### TASK PROMPT
The entries should be given again in full. Alter nothing.

-------- MATERIAL TO PROCESS --------

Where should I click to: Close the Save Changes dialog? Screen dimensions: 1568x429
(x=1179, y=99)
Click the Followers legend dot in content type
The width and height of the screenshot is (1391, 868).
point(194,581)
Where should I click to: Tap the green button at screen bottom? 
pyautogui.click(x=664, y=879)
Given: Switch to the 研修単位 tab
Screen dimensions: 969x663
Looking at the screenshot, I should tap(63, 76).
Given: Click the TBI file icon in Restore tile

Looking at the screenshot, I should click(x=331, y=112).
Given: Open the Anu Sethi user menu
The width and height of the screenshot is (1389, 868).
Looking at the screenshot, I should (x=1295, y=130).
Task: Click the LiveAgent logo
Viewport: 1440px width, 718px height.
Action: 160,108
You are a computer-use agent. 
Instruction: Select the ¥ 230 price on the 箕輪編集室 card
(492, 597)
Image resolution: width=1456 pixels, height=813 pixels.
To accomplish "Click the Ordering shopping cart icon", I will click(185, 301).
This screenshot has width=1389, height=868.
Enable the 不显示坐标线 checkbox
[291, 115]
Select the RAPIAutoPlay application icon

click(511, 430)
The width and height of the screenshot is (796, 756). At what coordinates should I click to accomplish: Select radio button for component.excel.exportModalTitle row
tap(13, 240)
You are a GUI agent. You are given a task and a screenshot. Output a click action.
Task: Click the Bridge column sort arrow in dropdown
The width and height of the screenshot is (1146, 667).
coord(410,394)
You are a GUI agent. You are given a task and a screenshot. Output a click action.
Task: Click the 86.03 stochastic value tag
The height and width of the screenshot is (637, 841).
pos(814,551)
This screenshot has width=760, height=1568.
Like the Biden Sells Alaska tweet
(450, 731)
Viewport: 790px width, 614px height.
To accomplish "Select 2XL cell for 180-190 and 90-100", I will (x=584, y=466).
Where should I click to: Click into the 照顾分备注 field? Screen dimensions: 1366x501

--------

### ANSWER TO THE PROBLEM
Where should I click to: Close the Save Changes dialog? Screen dimensions: 1568x429
(x=1179, y=99)
Click the Followers legend dot in content type
The width and height of the screenshot is (1391, 868).
point(194,581)
Where should I click to: Tap the green button at screen bottom? 
pyautogui.click(x=664, y=879)
Given: Switch to the 研修単位 tab
Screen dimensions: 969x663
Looking at the screenshot, I should tap(63, 76).
Given: Click the TBI file icon in Restore tile

Looking at the screenshot, I should click(x=331, y=112).
Given: Open the Anu Sethi user menu
The width and height of the screenshot is (1389, 868).
Looking at the screenshot, I should (x=1295, y=130).
Task: Click the LiveAgent logo
Viewport: 1440px width, 718px height.
Action: 160,108
You are a computer-use agent. 
Instruction: Select the ¥ 230 price on the 箕輪編集室 card
(492, 597)
Image resolution: width=1456 pixels, height=813 pixels.
To accomplish "Click the Ordering shopping cart icon", I will click(185, 301).
This screenshot has width=1389, height=868.
Enable the 不显示坐标线 checkbox
[291, 115]
Select the RAPIAutoPlay application icon

click(511, 430)
The width and height of the screenshot is (796, 756). At what coordinates should I click to accomplish: Select radio button for component.excel.exportModalTitle row
tap(13, 240)
You are a GUI agent. You are given a task and a screenshot. Output a click action.
Task: Click the Bridge column sort arrow in dropdown
The width and height of the screenshot is (1146, 667).
coord(410,394)
You are a GUI agent. You are given a task and a screenshot. Output a click action.
Task: Click the 86.03 stochastic value tag
The height and width of the screenshot is (637, 841).
pos(814,551)
This screenshot has width=760, height=1568.
Like the Biden Sells Alaska tweet
(450, 731)
Viewport: 790px width, 614px height.
To accomplish "Select 2XL cell for 180-190 and 90-100", I will (x=584, y=466).
Where should I click to: Click into the 照顾分备注 field? Screen dimensions: 1366x501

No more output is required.